▶ **HOW TO COMPLETE THIS TASK**:
What is needed is every line of the data that includes the word "agent". Please copy each one.
─── ENTRIES SHOWN ───
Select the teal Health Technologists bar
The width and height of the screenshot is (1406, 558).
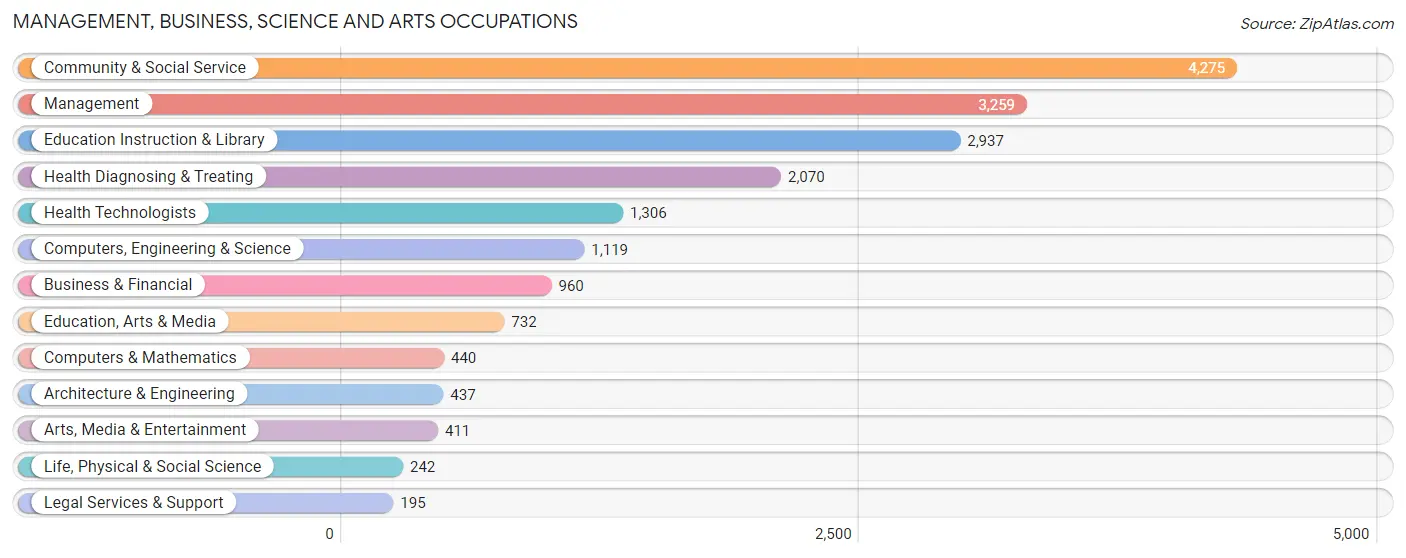pyautogui.click(x=320, y=213)
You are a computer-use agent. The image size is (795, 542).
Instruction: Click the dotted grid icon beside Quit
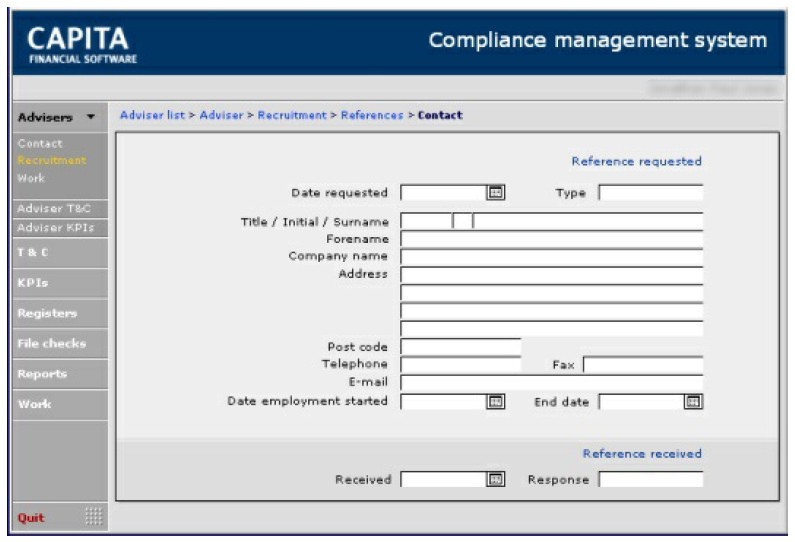tap(94, 516)
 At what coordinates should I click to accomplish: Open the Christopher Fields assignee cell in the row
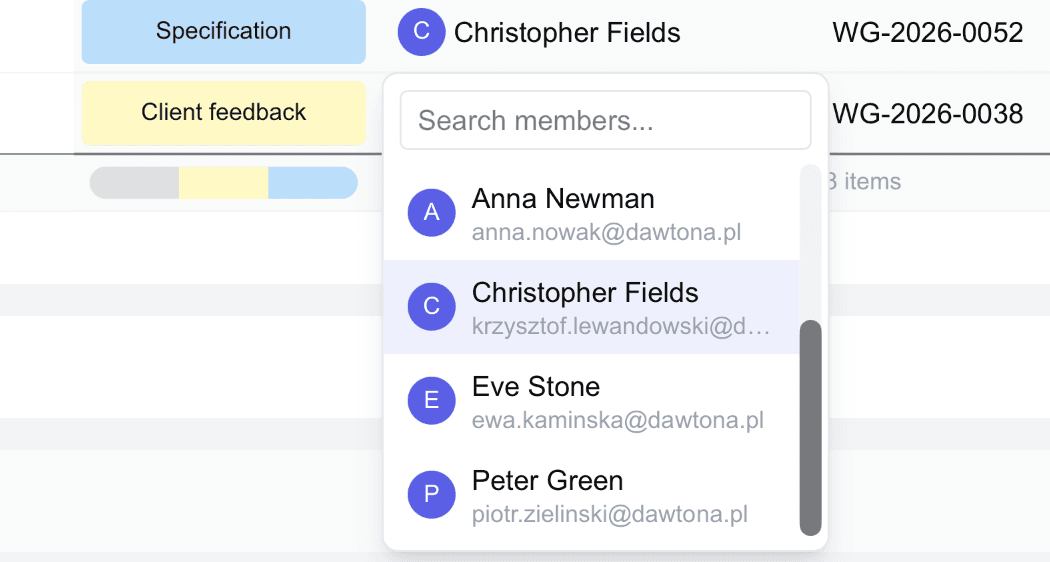[x=567, y=33]

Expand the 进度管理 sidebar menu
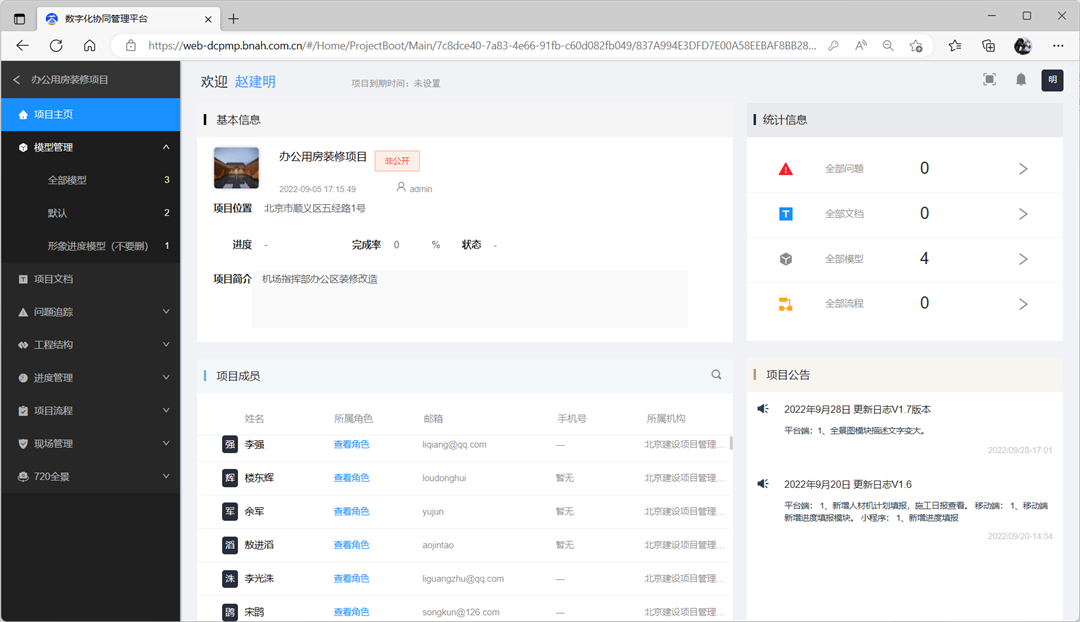166,378
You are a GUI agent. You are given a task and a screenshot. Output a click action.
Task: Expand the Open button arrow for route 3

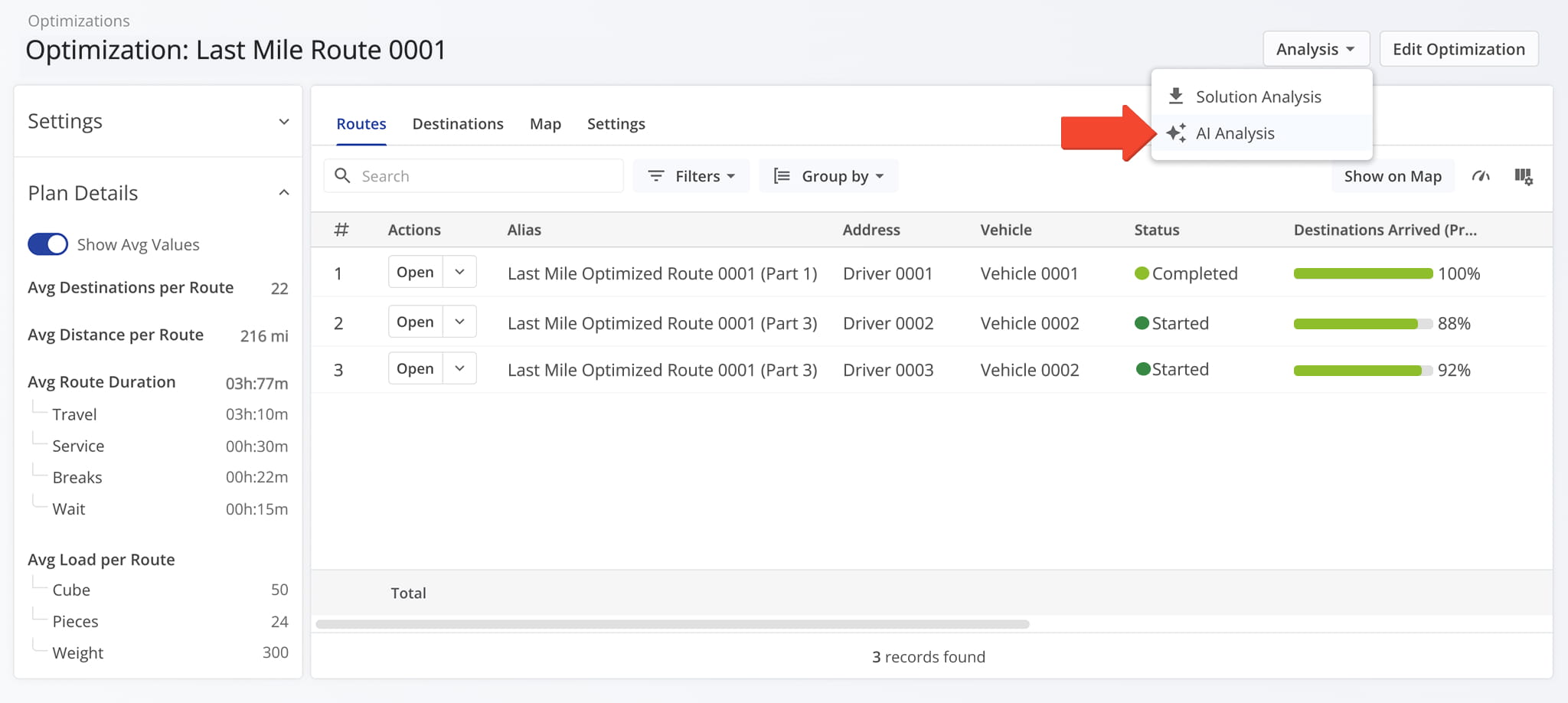click(459, 368)
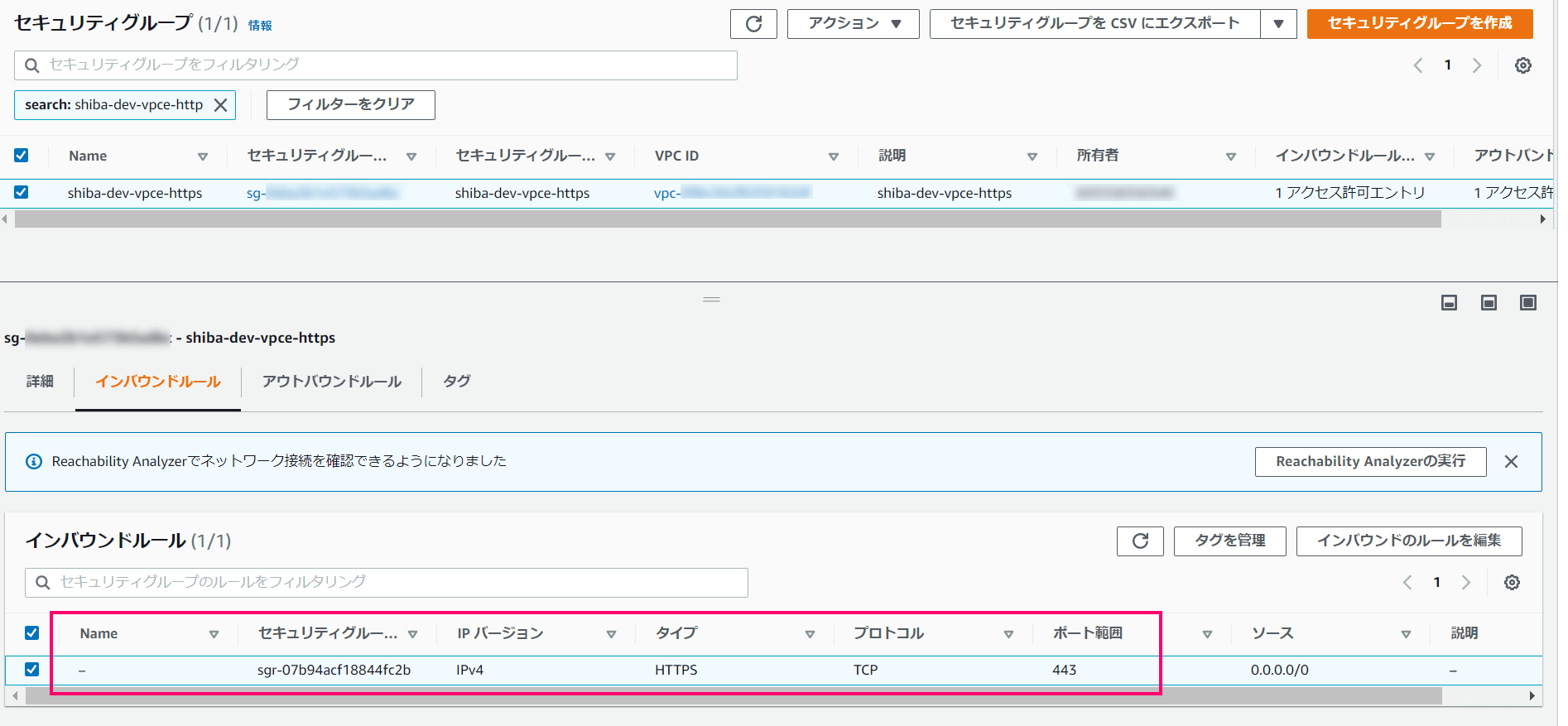The width and height of the screenshot is (1568, 726).
Task: Collapse the details panel to bottom
Action: (x=1449, y=303)
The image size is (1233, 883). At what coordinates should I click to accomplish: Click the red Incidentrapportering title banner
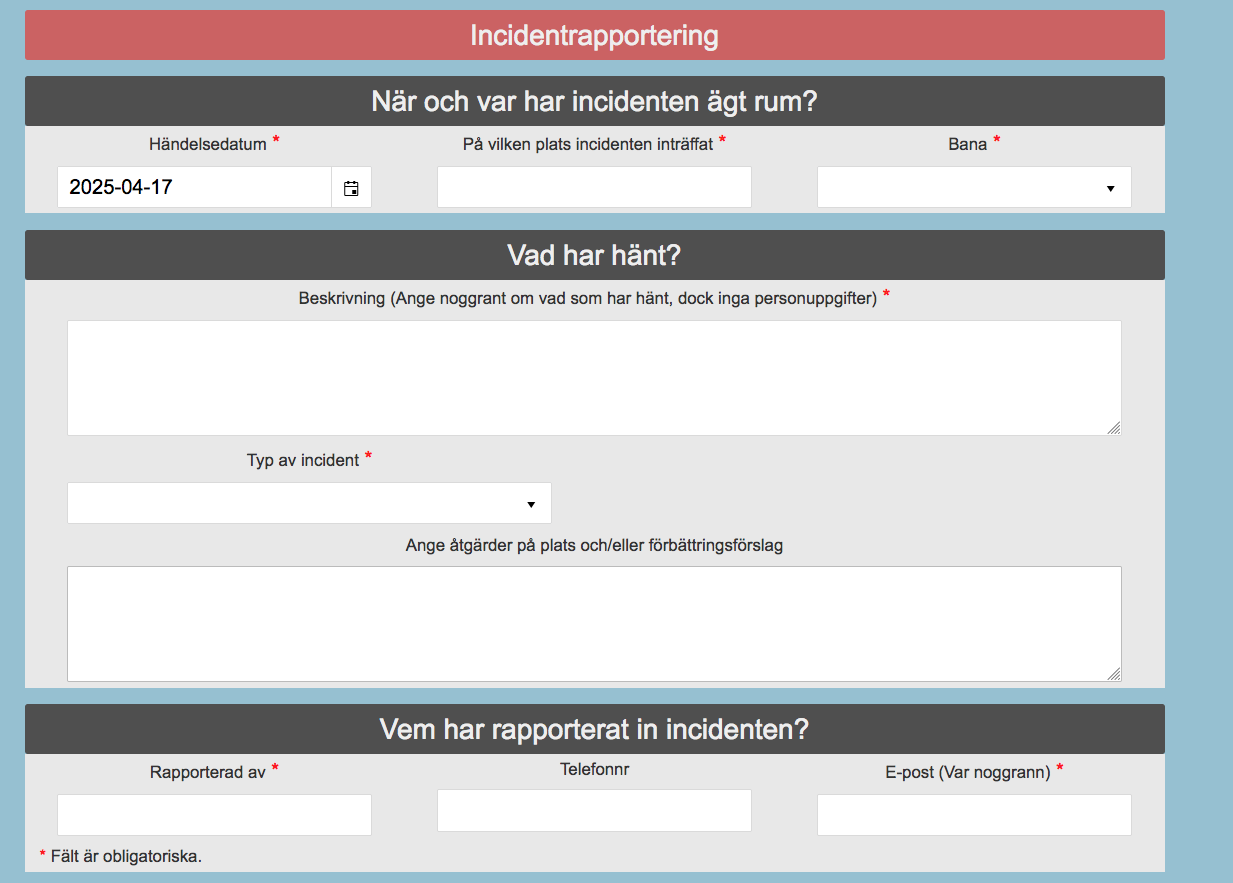594,36
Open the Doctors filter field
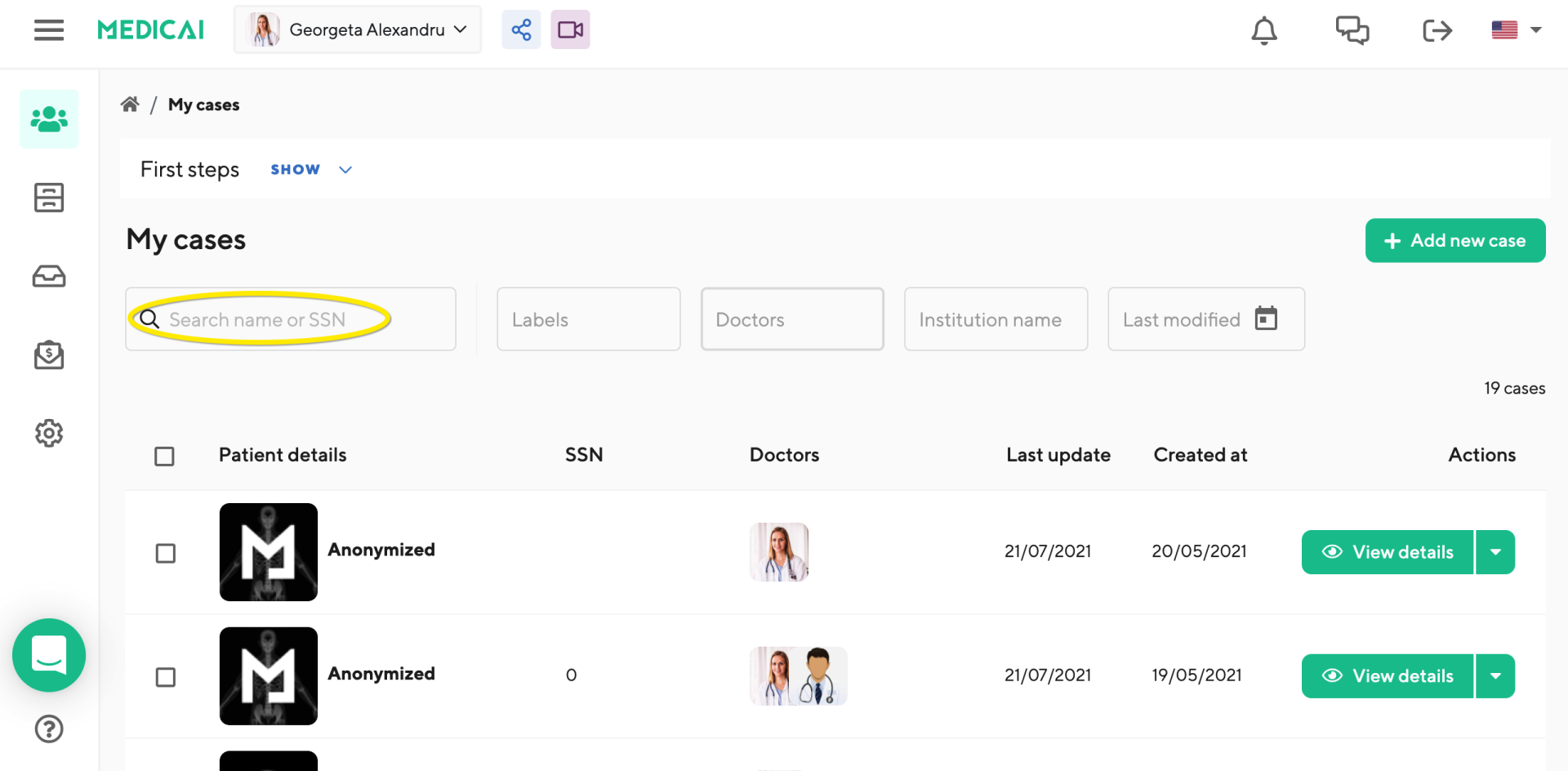Screen dimensions: 1568x771 791,319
───
▶ **OUTPUT BELOW**:
You are a computer-use agent. The image size is (795, 542).
You are a GUI agent. You are given a task and a screenshot. Output a click action.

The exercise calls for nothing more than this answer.